(Dataset excerpts begins)

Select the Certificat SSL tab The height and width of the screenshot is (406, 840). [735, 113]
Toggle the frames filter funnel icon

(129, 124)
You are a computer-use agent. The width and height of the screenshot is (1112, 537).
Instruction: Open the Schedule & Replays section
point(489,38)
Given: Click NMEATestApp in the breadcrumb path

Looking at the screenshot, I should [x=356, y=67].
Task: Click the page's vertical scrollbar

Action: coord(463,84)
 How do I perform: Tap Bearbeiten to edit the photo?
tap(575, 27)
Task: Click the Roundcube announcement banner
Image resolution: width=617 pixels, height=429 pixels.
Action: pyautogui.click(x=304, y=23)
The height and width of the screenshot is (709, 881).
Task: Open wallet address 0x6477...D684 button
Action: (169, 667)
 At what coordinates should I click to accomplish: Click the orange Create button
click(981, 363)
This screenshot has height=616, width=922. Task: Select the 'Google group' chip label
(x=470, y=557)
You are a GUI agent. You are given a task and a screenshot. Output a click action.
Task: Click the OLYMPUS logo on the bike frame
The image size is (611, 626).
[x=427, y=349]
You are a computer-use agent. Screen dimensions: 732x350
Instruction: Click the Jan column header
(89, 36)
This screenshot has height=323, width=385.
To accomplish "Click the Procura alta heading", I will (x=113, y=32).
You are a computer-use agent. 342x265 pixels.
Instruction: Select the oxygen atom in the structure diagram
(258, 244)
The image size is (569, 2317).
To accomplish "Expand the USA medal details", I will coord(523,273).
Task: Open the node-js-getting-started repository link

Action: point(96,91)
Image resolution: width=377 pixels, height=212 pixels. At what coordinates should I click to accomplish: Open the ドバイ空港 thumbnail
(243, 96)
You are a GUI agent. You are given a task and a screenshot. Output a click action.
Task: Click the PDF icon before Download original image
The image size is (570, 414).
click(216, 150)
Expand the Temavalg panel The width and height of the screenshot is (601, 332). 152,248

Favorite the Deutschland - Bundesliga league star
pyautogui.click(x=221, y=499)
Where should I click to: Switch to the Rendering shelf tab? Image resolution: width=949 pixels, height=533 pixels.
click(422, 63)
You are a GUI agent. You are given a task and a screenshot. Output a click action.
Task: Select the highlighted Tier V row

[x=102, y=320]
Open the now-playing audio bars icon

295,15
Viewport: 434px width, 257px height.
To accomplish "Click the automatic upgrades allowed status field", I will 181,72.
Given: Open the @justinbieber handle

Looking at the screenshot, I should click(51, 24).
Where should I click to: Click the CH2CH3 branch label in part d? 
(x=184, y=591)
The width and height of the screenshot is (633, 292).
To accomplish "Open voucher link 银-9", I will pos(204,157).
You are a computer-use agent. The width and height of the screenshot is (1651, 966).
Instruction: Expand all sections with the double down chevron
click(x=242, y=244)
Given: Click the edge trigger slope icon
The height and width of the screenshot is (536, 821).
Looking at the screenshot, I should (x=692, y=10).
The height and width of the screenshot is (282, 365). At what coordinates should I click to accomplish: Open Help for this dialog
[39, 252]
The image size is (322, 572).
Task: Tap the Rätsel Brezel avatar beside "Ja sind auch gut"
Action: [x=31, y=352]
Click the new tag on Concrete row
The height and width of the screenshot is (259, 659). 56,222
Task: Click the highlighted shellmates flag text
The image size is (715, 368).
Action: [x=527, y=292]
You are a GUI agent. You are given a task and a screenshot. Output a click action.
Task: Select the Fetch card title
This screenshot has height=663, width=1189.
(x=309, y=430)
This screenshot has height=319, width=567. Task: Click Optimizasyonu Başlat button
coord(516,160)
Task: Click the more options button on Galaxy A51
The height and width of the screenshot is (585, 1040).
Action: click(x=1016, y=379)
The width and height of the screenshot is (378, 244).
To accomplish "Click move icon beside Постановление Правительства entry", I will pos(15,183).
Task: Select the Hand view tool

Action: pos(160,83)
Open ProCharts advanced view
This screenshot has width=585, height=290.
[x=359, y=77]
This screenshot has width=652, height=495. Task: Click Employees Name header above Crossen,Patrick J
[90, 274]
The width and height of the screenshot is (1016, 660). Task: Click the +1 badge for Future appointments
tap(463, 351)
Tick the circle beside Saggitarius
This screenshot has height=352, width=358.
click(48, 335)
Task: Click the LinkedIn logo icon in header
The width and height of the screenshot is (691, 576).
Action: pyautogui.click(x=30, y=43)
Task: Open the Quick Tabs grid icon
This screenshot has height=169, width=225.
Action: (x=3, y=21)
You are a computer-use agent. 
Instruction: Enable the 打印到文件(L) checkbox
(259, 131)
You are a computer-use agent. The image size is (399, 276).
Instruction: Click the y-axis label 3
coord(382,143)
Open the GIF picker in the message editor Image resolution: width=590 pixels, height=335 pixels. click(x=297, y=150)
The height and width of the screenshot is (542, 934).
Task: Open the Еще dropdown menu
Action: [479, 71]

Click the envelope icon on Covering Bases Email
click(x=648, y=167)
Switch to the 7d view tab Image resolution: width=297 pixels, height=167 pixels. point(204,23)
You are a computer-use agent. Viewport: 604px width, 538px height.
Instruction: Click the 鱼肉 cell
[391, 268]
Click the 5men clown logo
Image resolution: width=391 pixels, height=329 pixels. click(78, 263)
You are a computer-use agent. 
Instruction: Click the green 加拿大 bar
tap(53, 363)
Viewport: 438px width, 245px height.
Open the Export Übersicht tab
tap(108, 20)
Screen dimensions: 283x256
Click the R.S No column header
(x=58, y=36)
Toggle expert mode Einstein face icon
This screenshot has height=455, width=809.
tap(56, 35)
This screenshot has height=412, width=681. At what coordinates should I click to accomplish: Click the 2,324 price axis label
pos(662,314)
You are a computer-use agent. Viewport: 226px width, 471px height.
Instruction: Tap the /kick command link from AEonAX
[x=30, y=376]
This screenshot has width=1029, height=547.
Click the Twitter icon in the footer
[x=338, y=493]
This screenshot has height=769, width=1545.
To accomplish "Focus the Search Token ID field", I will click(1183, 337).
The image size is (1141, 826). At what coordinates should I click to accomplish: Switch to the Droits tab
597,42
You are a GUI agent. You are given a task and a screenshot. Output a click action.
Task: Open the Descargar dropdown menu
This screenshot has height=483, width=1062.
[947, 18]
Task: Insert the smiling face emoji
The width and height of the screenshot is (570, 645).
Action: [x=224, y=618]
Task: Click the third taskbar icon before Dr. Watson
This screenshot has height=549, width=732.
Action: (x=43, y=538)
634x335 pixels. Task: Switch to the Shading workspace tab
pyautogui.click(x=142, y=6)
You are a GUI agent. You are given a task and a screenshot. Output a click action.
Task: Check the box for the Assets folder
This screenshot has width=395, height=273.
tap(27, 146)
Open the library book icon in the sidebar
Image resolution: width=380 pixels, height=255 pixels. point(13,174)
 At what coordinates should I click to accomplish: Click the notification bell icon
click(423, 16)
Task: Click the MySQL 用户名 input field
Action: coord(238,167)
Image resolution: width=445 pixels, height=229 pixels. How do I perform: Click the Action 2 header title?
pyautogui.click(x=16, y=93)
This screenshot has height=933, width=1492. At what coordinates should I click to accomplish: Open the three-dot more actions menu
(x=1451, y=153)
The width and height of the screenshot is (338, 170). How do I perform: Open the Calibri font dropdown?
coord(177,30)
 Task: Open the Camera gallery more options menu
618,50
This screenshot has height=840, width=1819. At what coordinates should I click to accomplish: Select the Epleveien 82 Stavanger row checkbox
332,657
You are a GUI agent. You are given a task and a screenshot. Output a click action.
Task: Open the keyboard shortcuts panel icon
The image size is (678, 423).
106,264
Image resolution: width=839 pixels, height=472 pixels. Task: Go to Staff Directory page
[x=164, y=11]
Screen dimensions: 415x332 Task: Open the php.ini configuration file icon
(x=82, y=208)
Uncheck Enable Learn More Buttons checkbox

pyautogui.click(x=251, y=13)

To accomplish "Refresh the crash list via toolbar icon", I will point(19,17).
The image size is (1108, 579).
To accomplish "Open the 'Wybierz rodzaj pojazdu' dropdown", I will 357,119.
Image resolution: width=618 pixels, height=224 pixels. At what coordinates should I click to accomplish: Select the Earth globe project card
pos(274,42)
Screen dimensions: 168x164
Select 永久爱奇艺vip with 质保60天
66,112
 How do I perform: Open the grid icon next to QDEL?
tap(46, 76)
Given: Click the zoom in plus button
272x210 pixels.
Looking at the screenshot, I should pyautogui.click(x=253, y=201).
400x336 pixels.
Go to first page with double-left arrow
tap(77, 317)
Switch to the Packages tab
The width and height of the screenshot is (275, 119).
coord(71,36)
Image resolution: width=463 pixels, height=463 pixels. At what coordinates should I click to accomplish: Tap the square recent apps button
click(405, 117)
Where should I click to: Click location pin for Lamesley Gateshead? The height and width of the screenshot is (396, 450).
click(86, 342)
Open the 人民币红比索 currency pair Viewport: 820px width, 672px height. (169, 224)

(Dataset excerpts ends)

From the listing, reproduce every line where the word "Viewport" is present.

**Exercise output:**
Viewport: 434px width, 257px height.
You are a computer-use agent. Viewport: 604px width, 538px height.
Viewport: 438px width, 245px height.
You are a computer-use agent. Viewport: 226px width, 471px height.
Open the 人民币红比索 currency pair Viewport: 820px width, 672px height. (169, 224)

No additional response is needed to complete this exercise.